From a modest four-storey office building rising above Bryant Street, San Francisco, the world's most famous AI lab, OpenAI, announced its long-anticipated version 5.0 generative pre-trained transformer (GPT) model. The world paid close attention – the first base model major release since March 2023, when GPT-4’s debut caused a short-lived global AGI panic.

Mainstream sentiment is so far positive. For its popular consumer- and enterprise-facing product ChatGPT, it is a pragmatic step forward: a unified default that routes to a deeper ‘thinking’ configuration when needed, with better instruction following, more reliable tool use and a noticeable speed bump vs o1 and o3. This carries through to the countless third-party applications such as Cursor and Windsurf utilizing OpenAI LLMs through an API – particularly coding, where GPT-5 smooths the daily grind of drafting and debugging larger repos and finally joins the club long owned by Anthropic’s Claude Sonnet/Opus and Google’s Gemini 2.5 Pro.

Despite some heinous chart crimes, both ChatGPT and software developer users are pleased with the update. GPT‑5 exhibits some of the ‘ big model smell’ of its gargantuan sunset predecessor, GPT-4.5, but with Gemini 2.5 Pro speed. While details are scant, OpenAI’s much-derided ‘gpt-oss-120b’ open-source model released earlier this week activates only 4% of its parameters during each forward pass, using a sparse mixture of experts (MoE) architecture – and similarly high sparsity is likely employed by OpenAI’s latest closed model. Such techniques were popularized with GPT-4 and made cost-efficient with DeepSeek’s V3/R1; they are critical for keeping costs down when serving intelligent models large numbers of concurrent users.

Nevertheless, GPT-5 is nowhere near OpenAI’s stated goal of artificial general intelligence (AGI). While the model’s intrinsic knowledge and ability to connect in-context dots exceeds that of some knowledge workers reading this blog today, it is still ‘jagged intelligence’. The model churns out well-trodden management consulting, brainstorming, software development and even some healthcare tasks at lightspeed in delightfully user-oriented language. Step outside the shadowy realm of its training distribution, however, and long-horizon tasks will quickly become spaghetti.

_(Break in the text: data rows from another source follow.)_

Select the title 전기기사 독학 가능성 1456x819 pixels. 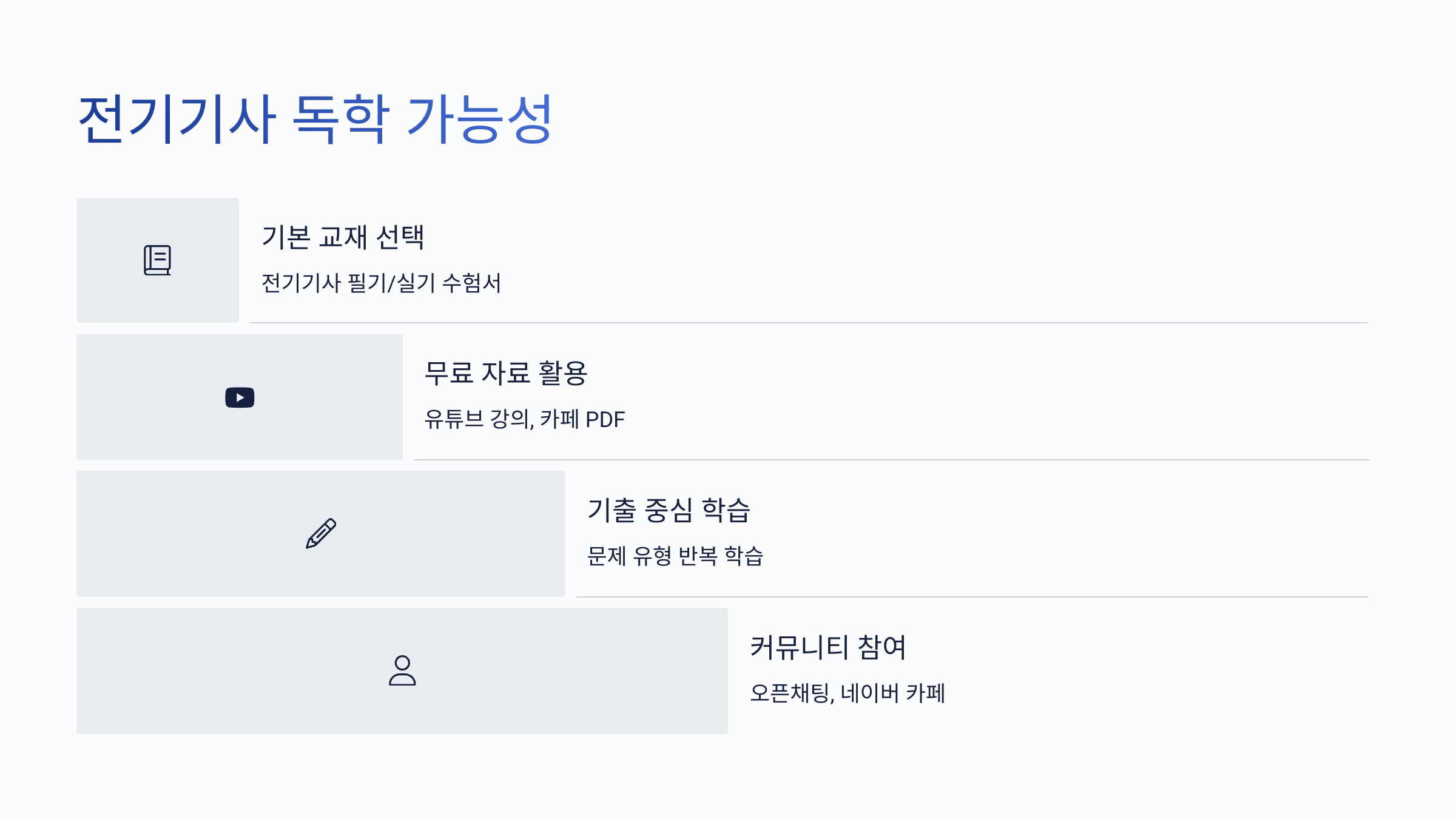click(x=315, y=119)
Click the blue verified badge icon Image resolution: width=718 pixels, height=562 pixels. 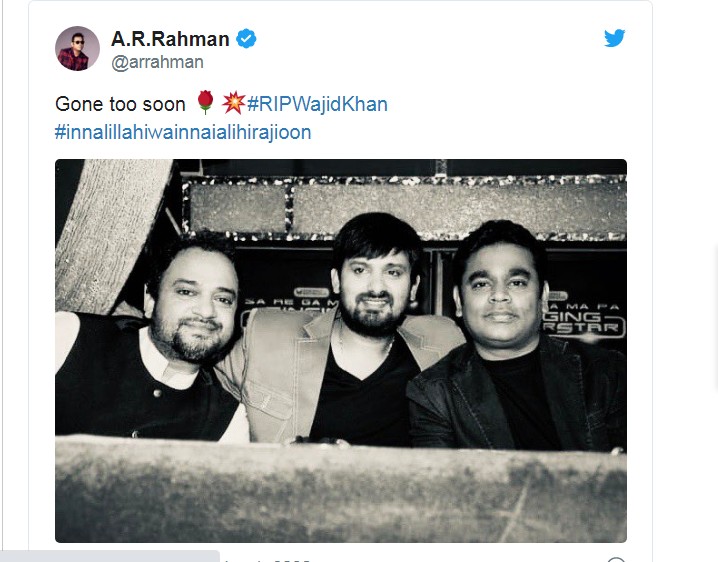pyautogui.click(x=246, y=38)
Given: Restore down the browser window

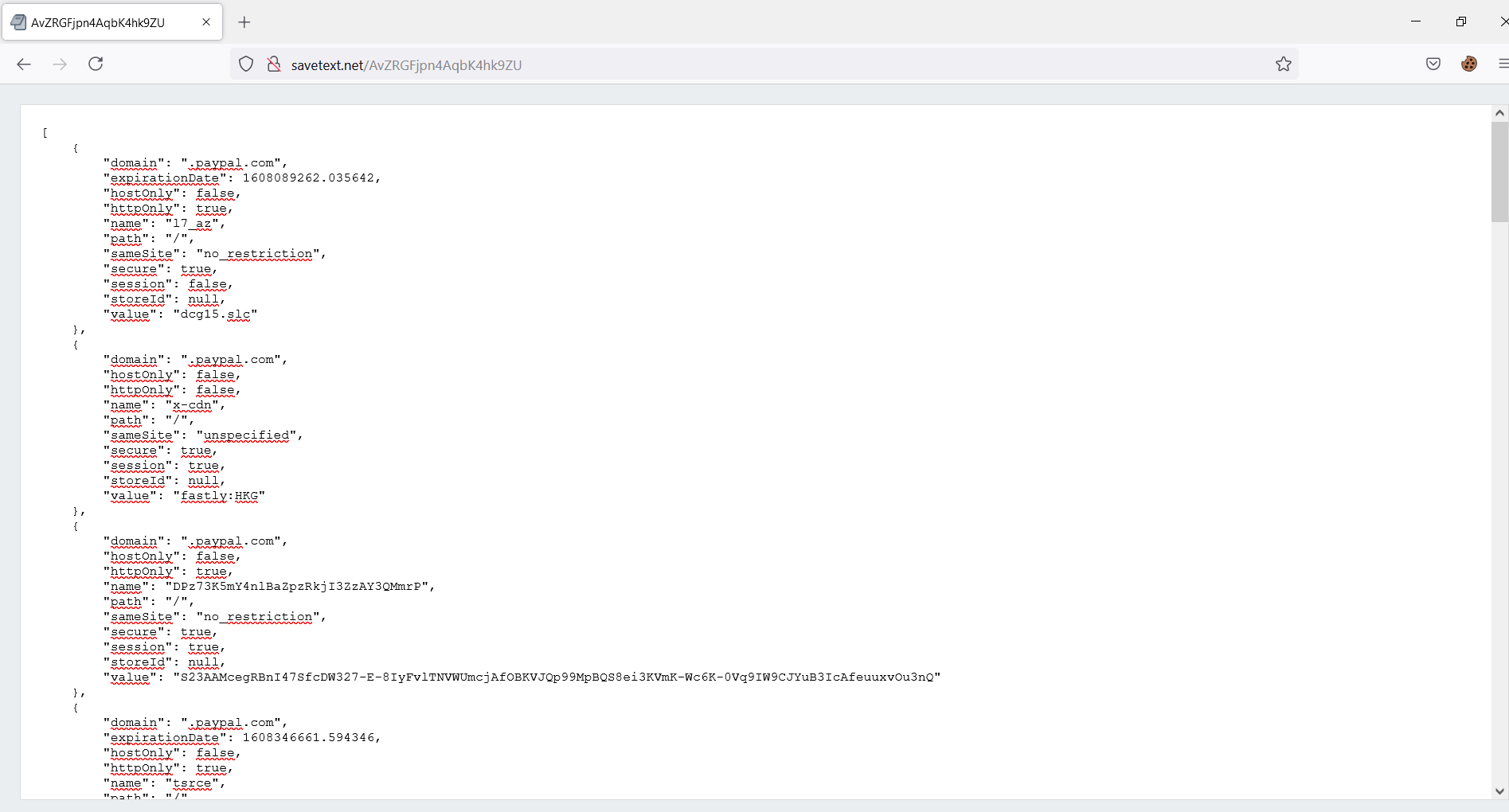Looking at the screenshot, I should click(x=1460, y=21).
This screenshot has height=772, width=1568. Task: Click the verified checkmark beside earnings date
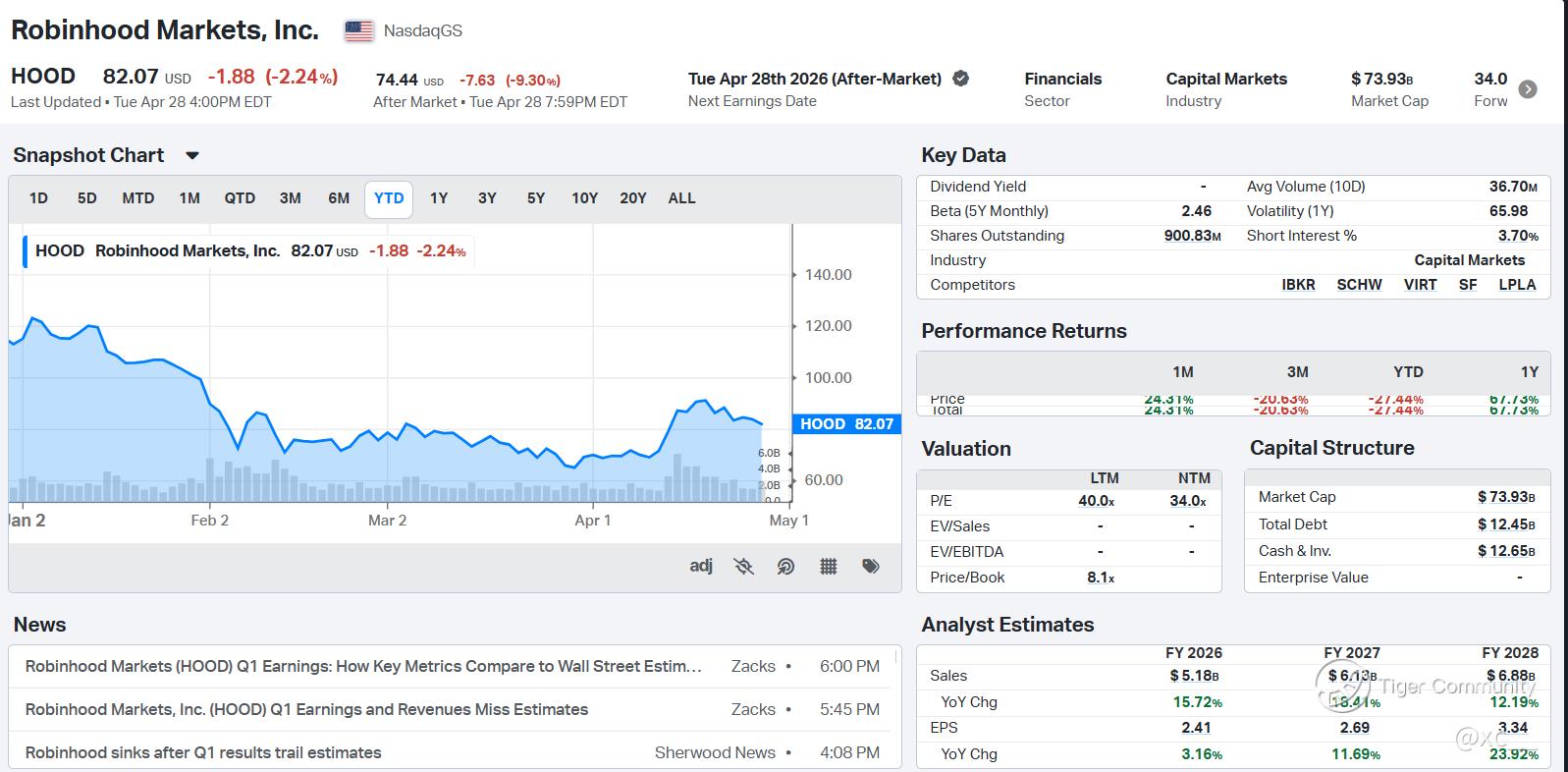[961, 79]
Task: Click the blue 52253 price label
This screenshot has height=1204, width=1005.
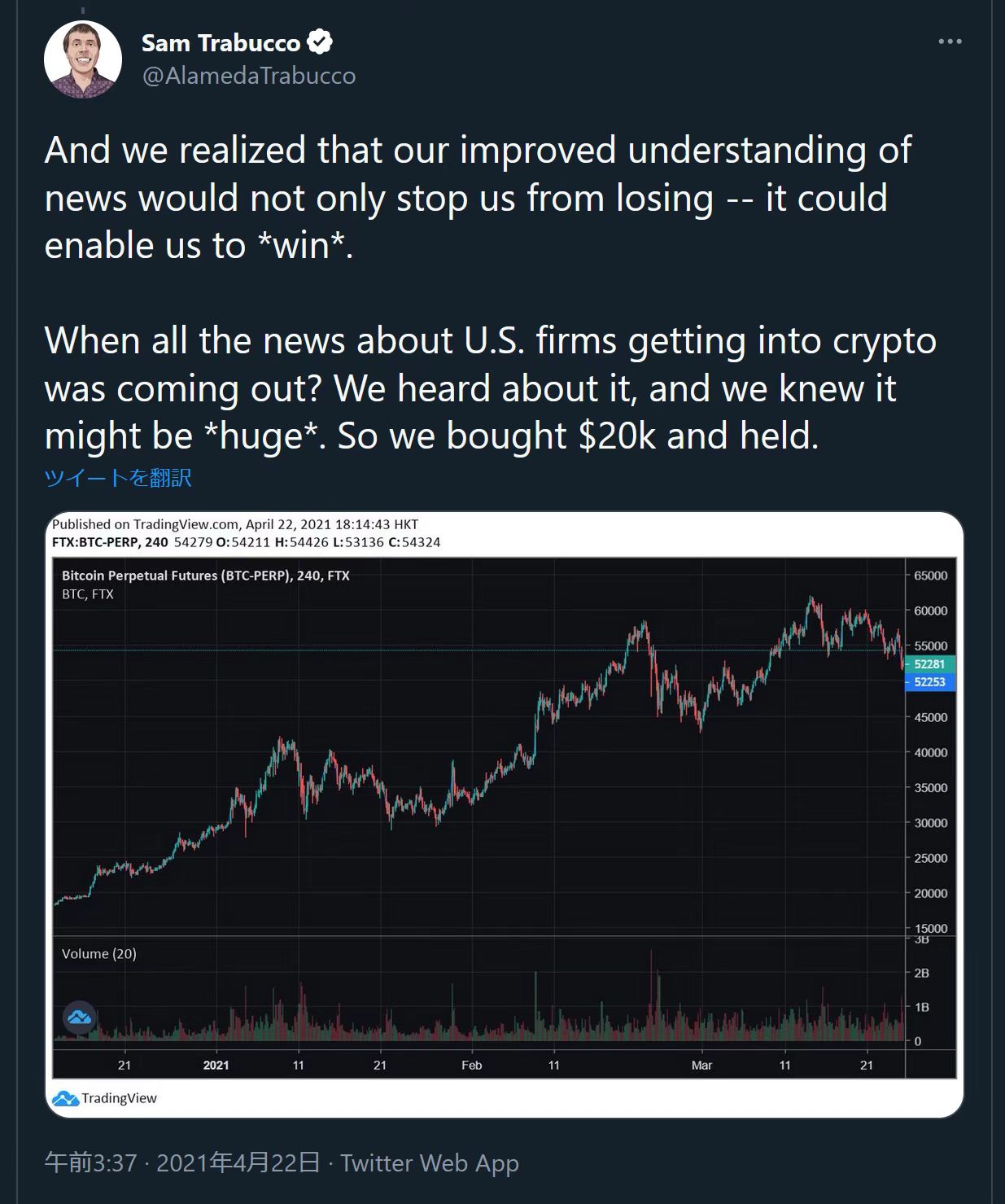Action: [x=929, y=682]
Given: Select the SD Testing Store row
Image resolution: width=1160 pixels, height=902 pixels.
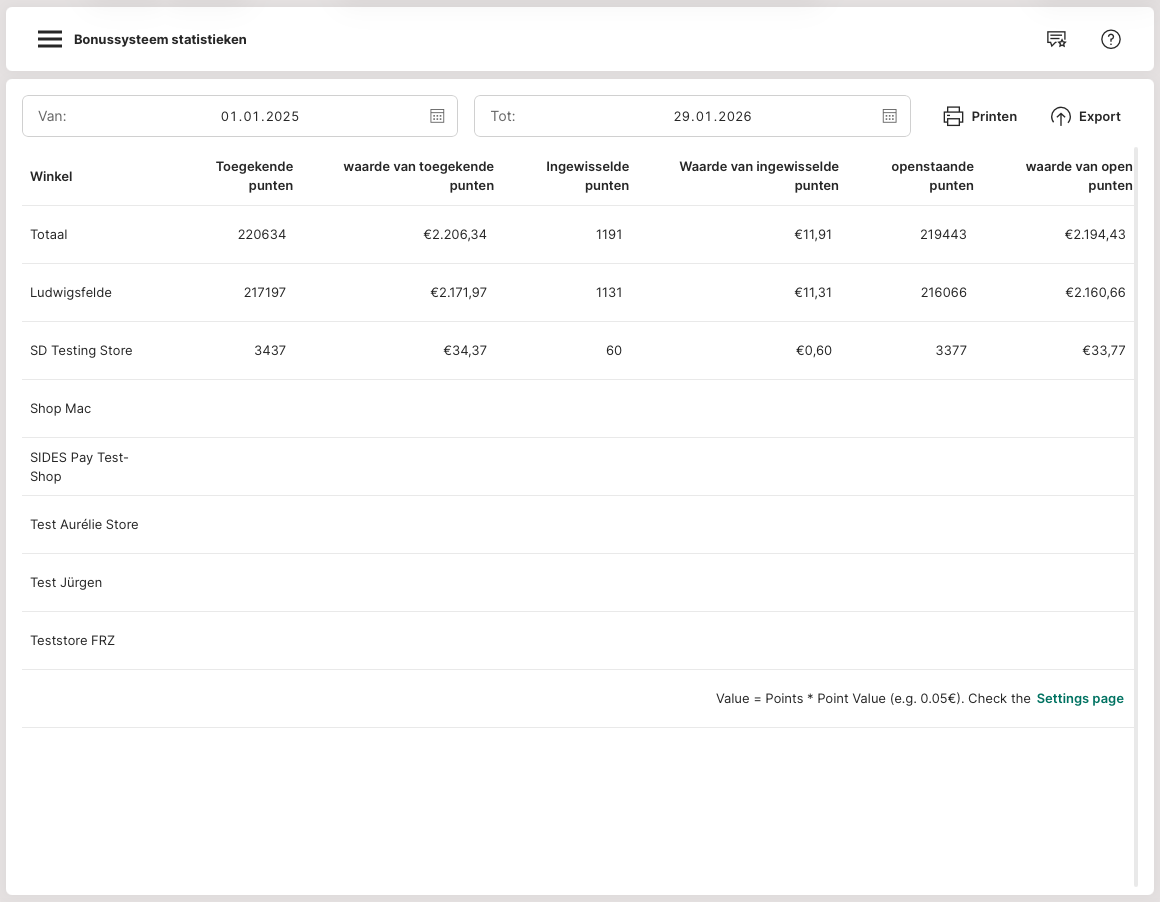Looking at the screenshot, I should (x=81, y=351).
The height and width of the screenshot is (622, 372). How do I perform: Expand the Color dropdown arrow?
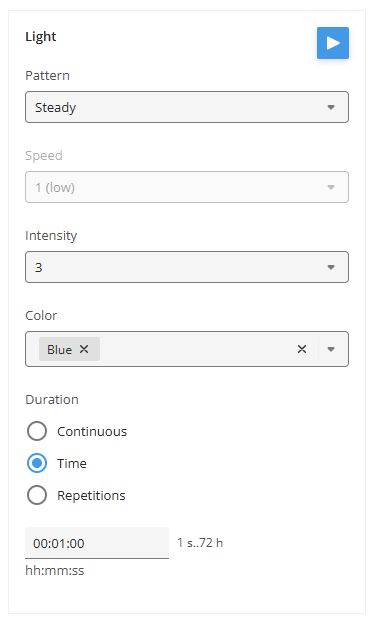(x=331, y=349)
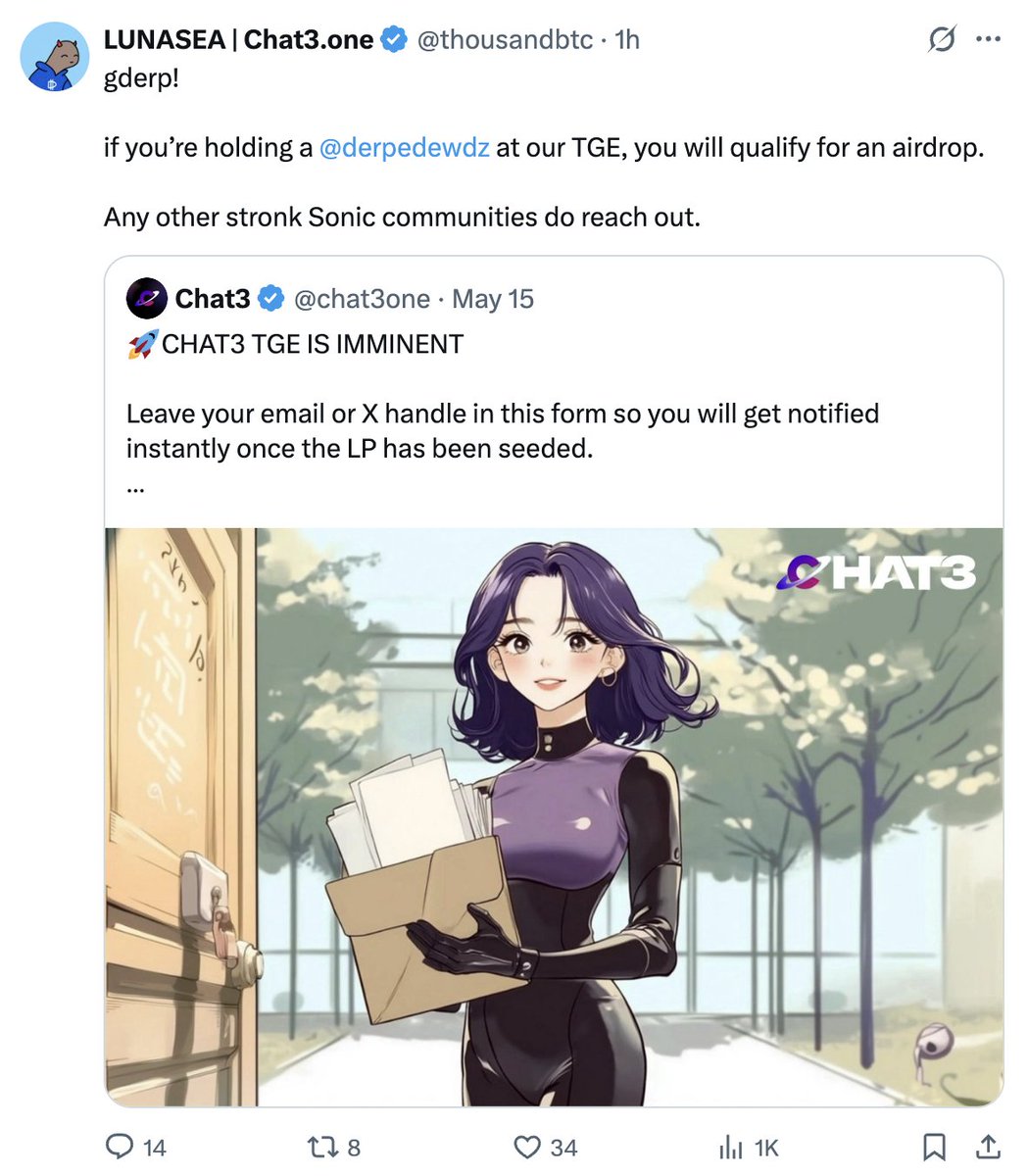Open the @thousandbtc handle

505,40
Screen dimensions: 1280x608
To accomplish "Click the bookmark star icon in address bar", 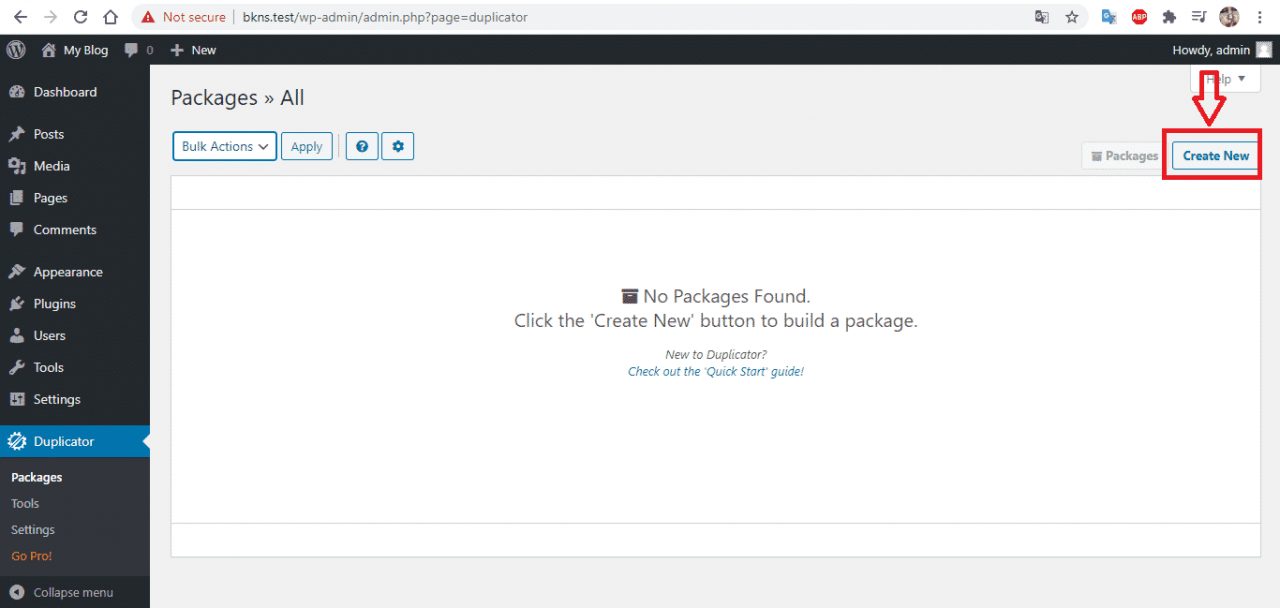I will (x=1072, y=17).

Plus: the real bottleneck is context. GPT-5’s 272,000-token input context limit suggests that it can simultaneously attend to hundreds of pages of enterprise-specific facts, rules and task descriptions. But the reality is that today’s knowledge workers hold far more up-to-date information in working memory – and in rich multimodality. The solution, therefore, is to build context management systems around these models.

Enter the connectors, data models, ontologies, knowledge graphs, retrieval and verification systems. Naïve RAG is good for demos. Production value comes when sources are curated and knowledge discretized – for example, via a knowledge graph – so that agents fetch context that is both relevant and self‑explaining. The EU Parliament’s Archibot work showed what happens when curated corpora meet serious retrieval. In heavy industry, the platforms that win are those that pair a semantic layer with data orchestration and observability. GPT‑5 fits into that stack; it doesn’t replace it.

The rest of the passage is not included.